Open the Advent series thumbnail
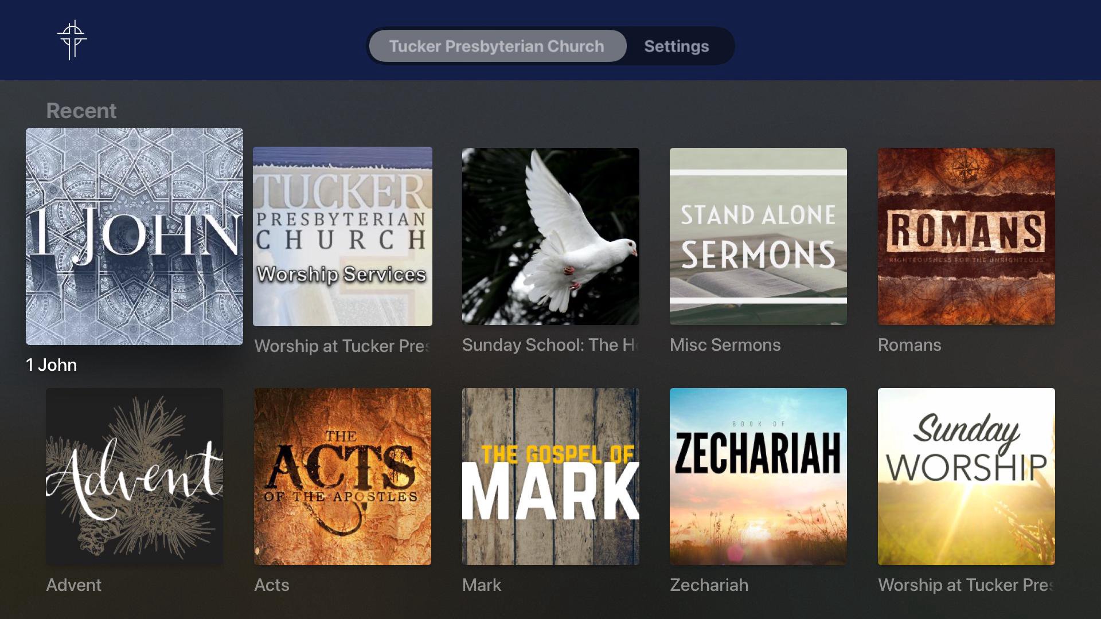The width and height of the screenshot is (1101, 619). (x=134, y=476)
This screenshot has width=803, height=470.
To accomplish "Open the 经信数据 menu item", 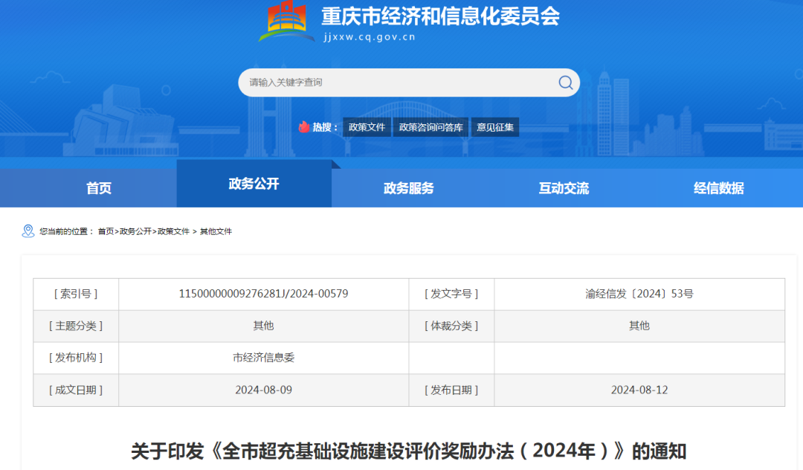I will pos(717,188).
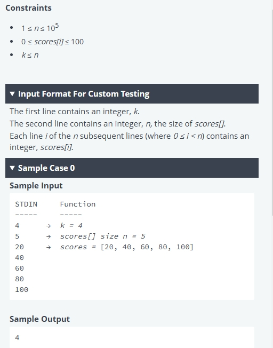Click the constraint '0 ≤ scores[i] ≤ 100'

coord(52,42)
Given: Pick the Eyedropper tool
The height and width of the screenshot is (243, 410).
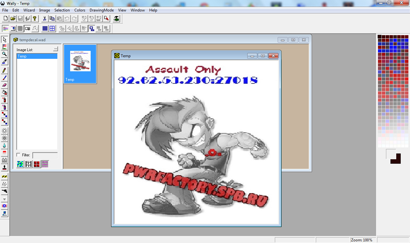Looking at the screenshot, I should pyautogui.click(x=4, y=61).
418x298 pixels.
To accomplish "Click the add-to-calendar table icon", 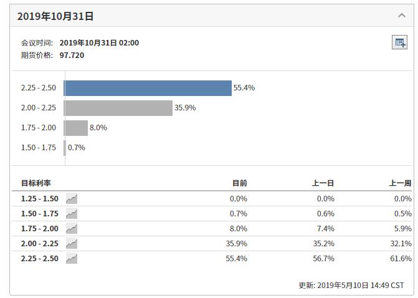I will [x=399, y=42].
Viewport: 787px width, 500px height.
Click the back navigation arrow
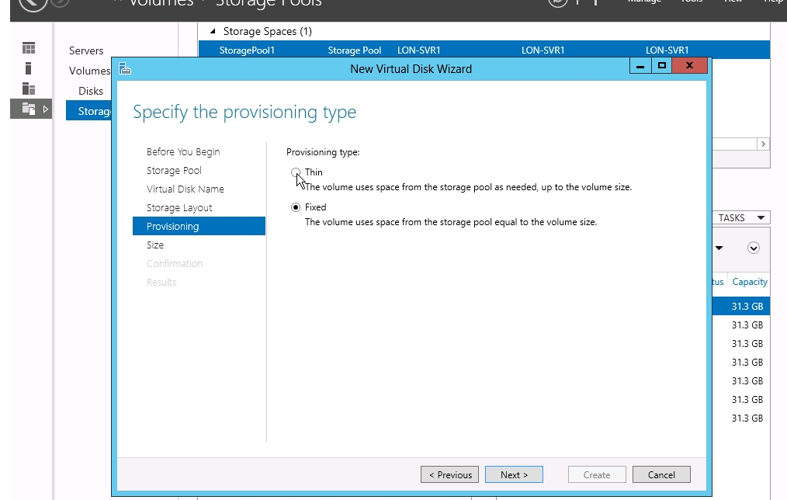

- - - - -

**Problem description**:
Leave the pictures out. Output exactly, and only, the lines from the one with "Viewport: 787px width, 500px height." through the last line of the listing above, both included.

**Problem solution**:
Viewport: 787px width, 500px height.
Click the back navigation arrow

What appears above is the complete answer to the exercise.